The Roman Catholic Parish of
18th Sunday of Ordinary Time
2nd August 2020
"You open wide your hand, O Lord,
you grant our desires"
|6.00pm||Glastonbury||Gabrielle Poyntz-Wright RIP|
|9.00am||Shepton Mallet||Polly Egglestone RIP|
|11.00am||Cheddar (Fr Wally) *|
|12.15pm||Glastonbury (Latin)||Benefactors to the Community, living and dead|
|7.30am||Glastonbury (Latin)||Friends of the Suffering Souls (FOSS)|
|10.00am||Glastonbury||Clare and Joseph Sweetman RIP|
|* Fr Wally Beale will offer Mass in the Classroom, and at 10am on weekdays|
|* Fr Bede and Fr Anselm are away from Monday to Friday this week|
|Glastonbury Saturday 5.15pm-5.45pm
Shepton Saturday 5.15pm-5.45pm
|Cheddar on request|
Wells on request
There is much nowadays about masks. We are bidden to wear them while in shops, on public transport, etc., but not yet in Church. If we allowed people to sit close together then we would have to wear masks, but we decided on the 2 metre rule. It is funny how things change! Pre 'all-this' the idea of going into a shop in a mask would have been vaguely worrying. Perhaps not if it was one of those blue surgical ones, but we monks have nifty black ones, and they are just a little bit sinister! But now, this is not the case at all. My favourites so far are the ones which have a weird grin on them, or transform you into half human, half cat. You can get them which reproduce that part of your face which is covered up (but that just really looks weird!). But masks are here to stay, for a bit anyway. We have to find ways of stopping glasses being steamed up, and working out where to tie them when they are not in use. I whipped my mask out the other day only to find it besmirched with pocket fluff! Yuk!
It will interest you to know that 'masks' are deeply involved in very tricky theology. And as such deserve to be talked about for a couple of weeks.
It all starts with the Greeks. Ancient Greek theatre is a wonderful thing, and although it deals with the fundamental things of life, it does so in a stylised way. Well, it is to us because we have got used to closeups on television and films where every gory detail and tear and sob is laid bare. Well, the Greeks were a bit more classic than that. If they wanted to show that a character was happy or sad, well they didn't have a zoom so that the audience could immediately see the face, so they had a mask that the actor could put on. Happy face mask… happy moment, sad face mask ... sad moment.
This may seem quite flippant and a long way from very tricky theology, but those ancient Greeks were incapable of anything happening without turning it into deep philosophy. And so it was with the masks. In Greek, a mask is a prosopon, and this became part of what or who a person was.
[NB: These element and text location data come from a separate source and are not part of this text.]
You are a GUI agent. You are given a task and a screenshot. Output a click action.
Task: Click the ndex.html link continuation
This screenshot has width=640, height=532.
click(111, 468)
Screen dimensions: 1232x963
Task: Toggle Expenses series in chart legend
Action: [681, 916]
It was definitely not something used to conceal or alter (like a burglar with a black mask and a bag of swag, or someone hiding their face to get up to dastardly deeds, or hide who they are). The prosopon, the mask, showed something deep down about who you were as a person, it 'revealed' an element, a depth of the person standing in front of you. In the theatre, the mask showed you the truth.